(SOLICITUD 1)
Responda, según el pasaje sobre las sociedades modernas y la naturaleza:
(a) ¿Cuáles son las tres «matrices» mencionadas en la pregunta del entrevistador?
(b) ¿Por qué ideal epistemológico está dominada la relación con la verdad?
(c) ¿Qué forma de la conquista se califica como la más espectacular?
(SOLICITUD 2) Según el pasaje sobre las sociedades modernas y la naturaleza, ¿por qué uno de los capítulos del libro se describe como «bastante ambicioso»?
(SOLICITUD 3) Prosiga el pasaje sobre las sociedades modernas y la naturaleza a partir de su última oración.

(PASAJE SELECCIONADO)
Esto es lo interesante de la cuestión ecológica. Se trata de un gran número de actores históricos e institucionales vinculados a la organización del conocimiento, el poder, las máquinas y el derecho. Y no veo por qué uno u otro deben tener prioridad absoluta sobre los demás.

Usted identifica tres grandes «matrices» que estructuran la relación entre las sociedades «modernas» y la naturaleza: la actividad científica, la noción de progreso y la conquista territorial. ¿Cómo se articulan estas matrices en la historia de nuestras sociedades modernas?

Uno de los capítulos de mi libro es bastante ambicioso porque intento hacer una síntesis en unas decenas de páginas de las especificidades de la relación con la naturaleza tal y como se da en las sociedades modernas. La empresa es algo peligrosa, pero podemos tratar de hacer síntesis. En efecto, se trata de una cierta relación con la verdad, el tiempo y el espacio. La relación con la verdad está dominada por el ideal epistemológico de la objetividad y el desarrollo de las ciencias experimentales, que en última instancia se aplican a la propia sociedad. La relación con el tiempo está dominada por la construcción ideológica o casi mítica de la idea de progreso, del logro histórico de una sociedad que se impone sus reglas a través del control de la naturaleza. Y el control del espacio está dominado por el esquema de la conquista, que puede adoptar una forma colonial, que es la más espectacular, pero no la única: es la idea de una frontera geográfica entre tierras incultas y bárbaras, y tierras sometidas al marco racional del Estado y del capital.

(Entradas de ubicación de textos y elementos)
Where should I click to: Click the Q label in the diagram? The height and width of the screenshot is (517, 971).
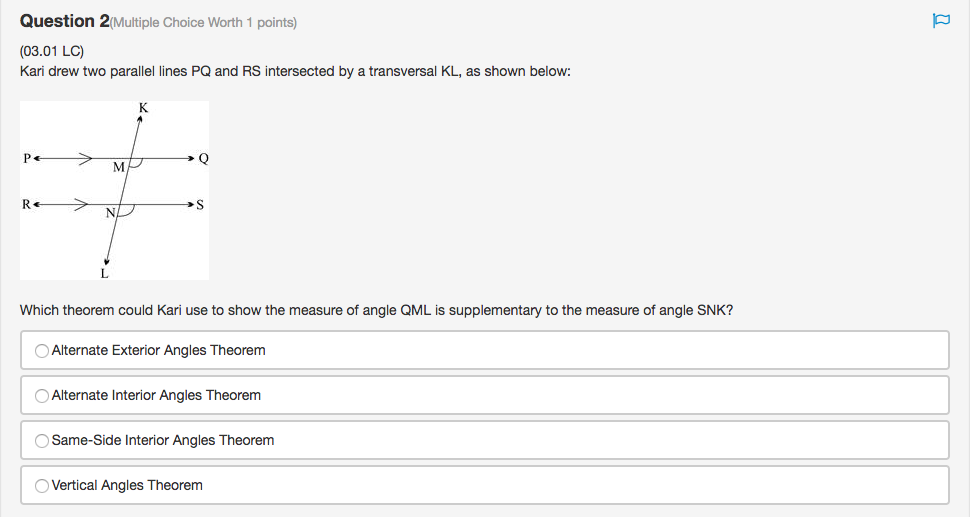[203, 158]
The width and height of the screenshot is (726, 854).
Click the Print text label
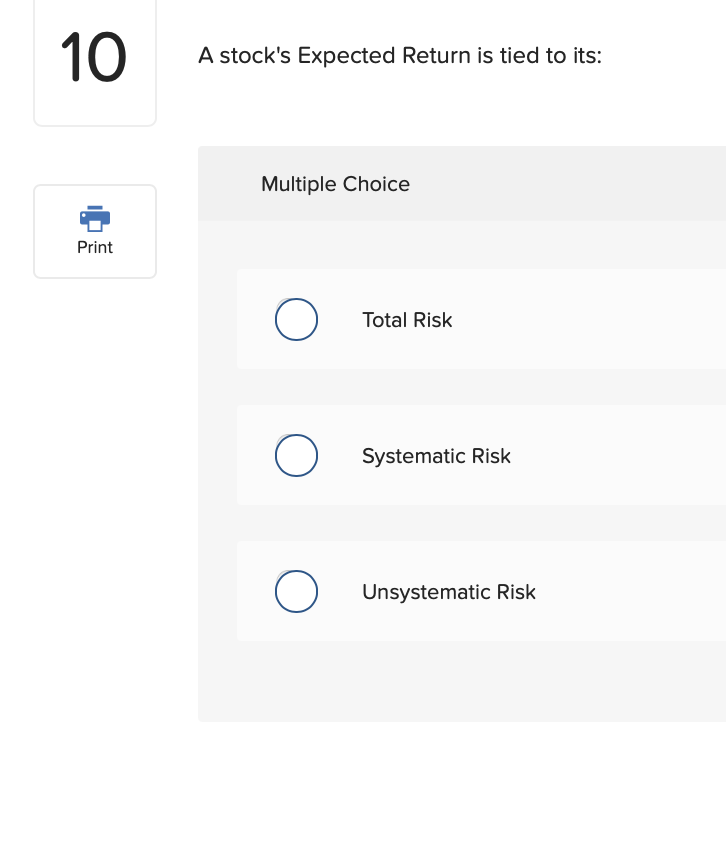click(95, 247)
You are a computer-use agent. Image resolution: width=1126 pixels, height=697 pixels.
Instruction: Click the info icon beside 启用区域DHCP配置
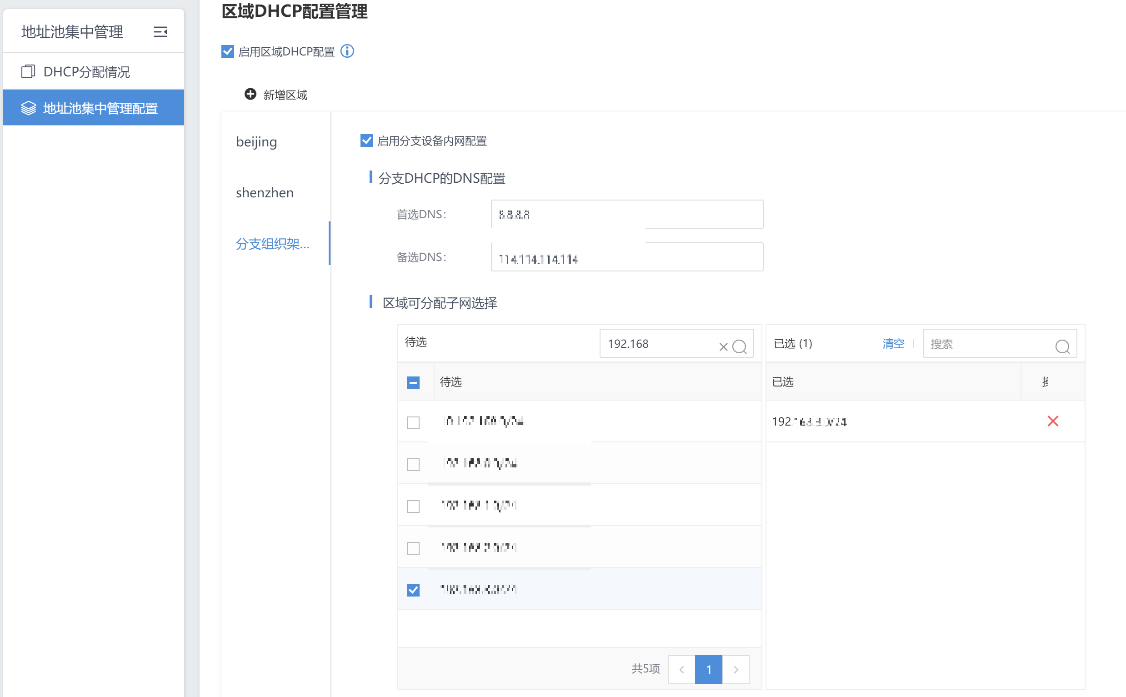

(RESULTADO 1)
(a) La actividad científica, la noción de progreso y la conquista territorial.
(b) Por el ideal epistemológico de la objetividad.
(c) La forma colonial.

(RESULTADO 2) Porque en él se intenta sintetizar, en unas decenas de páginas, las especificidades de la relación con la naturaleza tal como se da en las sociedades modernas.

(RESULTADO 3)
Relación con la verdad, el tiempo y el espacio. Para mí, es una forma de devolverles la pelota a quienes, antes que yo, intentaron este tipo de síntesis, como Philippe Descola. Y es también una forma de indicar, por referencia histórica, que si hay un reajuste de nuestras organizaciones normativas contemporáneas ante el problema climático, debe referirse al mismo tiempo a nuestra relación con la verdad, el tiempo y el espacio. Ésa es la idea que tenía, y la idea era también decir que el capitalismo es un efecto secundario de estas tres grandes matrices. Está vinculado a las tres, pero quizá sea más una consecuencia histórica de las tres matrices que una realidad verdaderamente estructurante, con su propia fuerza motriz y su propia lógica histórica. Sin embargo, después dedico un capítulo al capitalismo porque, dado que este modelo de economía política se ha impuesto ampliamente, es interesante responder a la pregunta que siempre me hacen: ¿es compatible el capitalismo con la ecología?

¿Cree que podamos encontrar soluciones a esta crisis ecológica sin romper con el capitalismo?

A veces me preguntan si el capitalismo es compatible con la democracia. Si tomamos el problema de manera sumaria, estamos obligados a responder que no. El capitalismo, en su versión pura, abstracta, salvaje,  es decir, obtener un beneficio y considerar que la simple vida de las personas y la simple realidad del mundo no tienen ningún valor, es francamente incompatible con la democracia. Pero resulta que, históricamente, como dice Kojève en un famoso texto sobre Marx y Ford, la organización capitalista de la economía acabó encontrando una salida, en sus propios términos, a esa contradicción entre las ganancias y la vida, ofreciendo un compromiso a los trabajadores y salvando así su propio pellejo al tiempo que aceptaba a regañadientes una forma de democratización. Esto no significa que ya no exista una contradicción entre capitalismo y democracia, sino que hay un acuerdo estratégico entre dos formas institucionales que se estabilizan temporalmente.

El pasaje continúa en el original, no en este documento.